* Page extract:
#####
Other News Materials 26 January 2009 13:00 (UTC +04:00)

Evo Morales, Bolivia's president, has claimed victory after voters approved a new constitution granting more power to the country's indigenous majority, according to unofficial results, reported dpa.

Morales celebrated his victory on Monday, after exit polls showed the new constitution had been passed by a vote of about 60 per cent.

"Now, Bolivia is being re-founded!" Morales told supporters at the Plaza de Armas in La Paz, the Bolivian capital.

"Here the colonial state ends, and internal and external colonialism end," said Morales, "... excluded and marginalised people will have the same rights as everybody else .

He called on the country's governors and mayors "to work together to implement the new constitution".

The constitutional changes allow 36 indigenous groups to win the right to territory, language and their own "community" justice and limits the size of landholdings.

It also allows Morales to run for re-election and remain in power until 2014.

The changes were approved by 60 per cent of the votes cast, according to the Unitel television network. ATB television reported a 58-per cent approval.

The constitution has received little support in the opposition-controlled east of the country.

Exit polls showed that the referendum was defeated in the eastern departments of Santa Cruz, Tarija, Beni and Pando, hotbeds of activity against the president.

In Chuquisaca, Savina Cuellar, the provincial governor, held a rally and called on people to refuse to abide by the constitution, while Mario Cossio, Tarija's governor, called for negotiations with Morales.

Ruben Costas, the governor of Santa Cruz, told supporters at a rally that hundreds of thousands of Bolivians voted against the measure, and that this shows that the opposition had gained strength.

"The 'no' vote has put the brakes on the fools who wanted to destroy our country," Costas told his supporters.

Lucia Newman, Al Jazeera's Latin American editor, said: "Since the hundreds of laws that will make it possible to put this new constitution into practice still need to be written and passed by congress, Bolivia can expect more political turmoil ahead."

The eastern Bolivian governors are seeking increased autonomy and more authority over the mineral resources - especially oil and gas - found in their regions.

Some Catholic and evangelical clerics have also opposed the referendum, fearing that the new constitution's declaration that the country is "independent" from religion could pave the way for abortion rights and gay marriage.

Ahead of the vote, Alvaro Garcia Linera, the vice-president, made it clear that the national result was binding and applied to all Bolivians.

Although Morales is widely popular, his rise and the constitutional change have heightened divisions in the country, which erupted in violence in September when 20 indigenous government supporters were killed.

The opposition, led by state governors in the country's more prosperous east, are concerned by Morales's leftist ideals and fear he is taking Bolivia into the orbit of Hugo Chavez, Venezuela's president and a vocal critic of the US.

Morales's nationalisation of the telecommunications and gas sectors has scared off foreign investors, worsening state finances that are now also battered by the global economic crisis.
#####
* Information provided:
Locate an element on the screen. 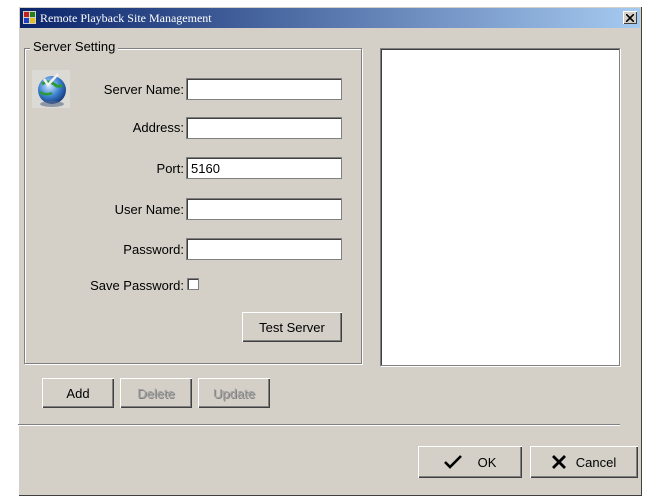 Image resolution: width=658 pixels, height=498 pixels. address-field is located at coordinates (264, 128).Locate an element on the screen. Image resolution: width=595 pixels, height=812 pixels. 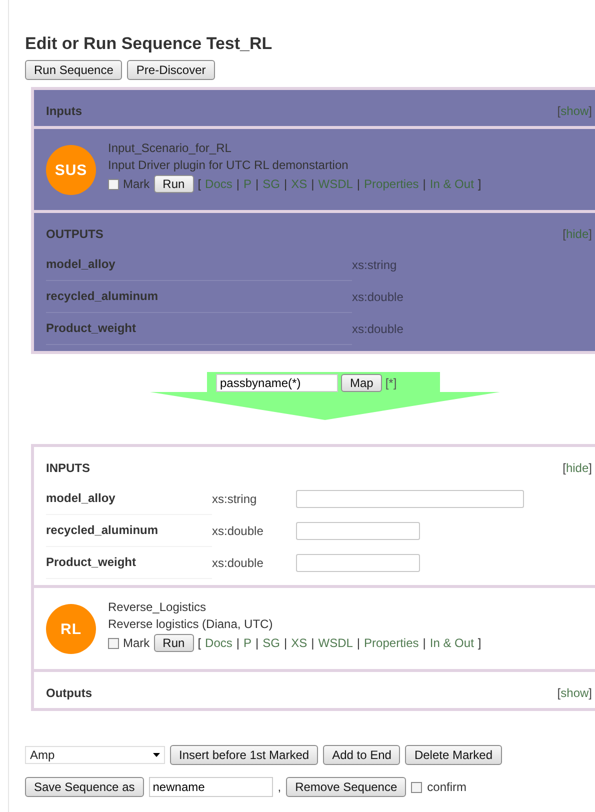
#####
* Action item: Can you copy the passage of the Bolivian referendum article above, word for word, from "Some Catholic and" up to and including "and gay marriage."?

* Exercise output:
Some Catholic and evangelical clerics have also opposed the referendum, fearing that the new constitution's declaration that the country is "independent" from religion could pave the way for abortion rights and gay marriage.